→ Requirement
Nothing but the lines from the one holding "This screenshot has height=850, width=845." through the last line of the material below should be set down, exactly and without images.

====== Data under study ======

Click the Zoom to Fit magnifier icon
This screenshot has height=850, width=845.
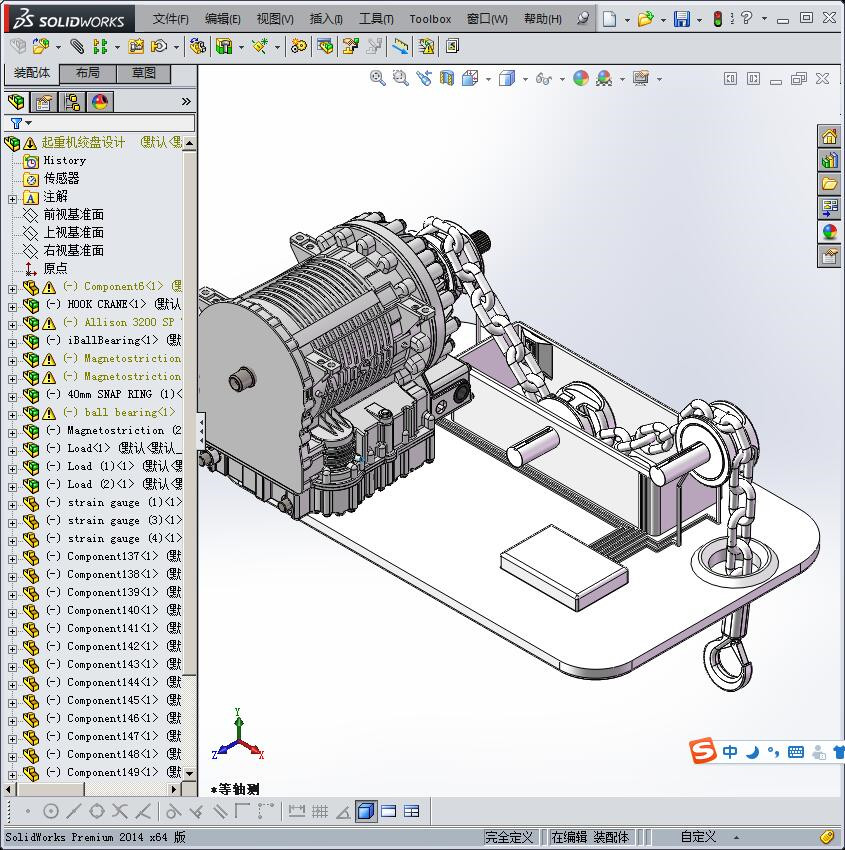(377, 79)
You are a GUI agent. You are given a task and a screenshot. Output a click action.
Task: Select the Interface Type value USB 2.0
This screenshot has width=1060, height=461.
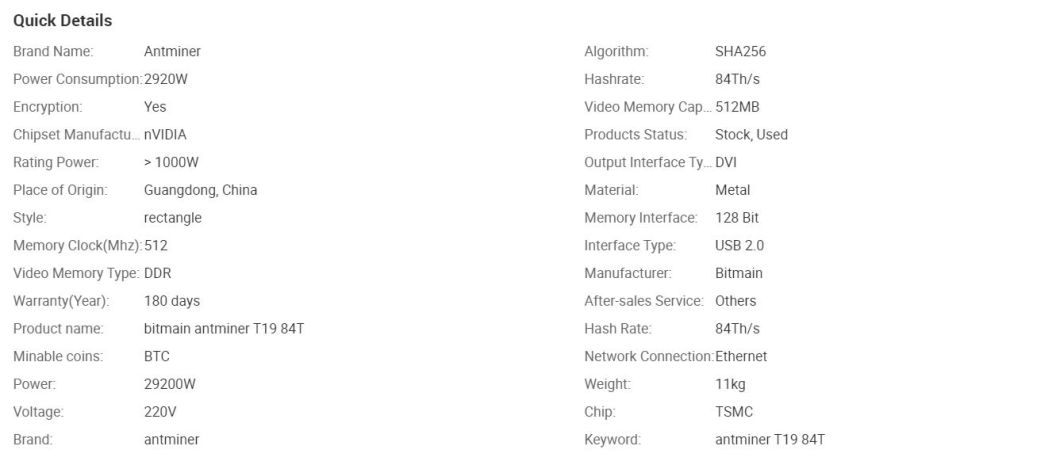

======

→ Solution for this exercise
This screenshot has height=850, width=845.
(377, 79)
You are a GUI agent. You are given a task and a screenshot. Output a click action.
Task: Select the Interface Type value USB 2.0
This screenshot has width=1060, height=461.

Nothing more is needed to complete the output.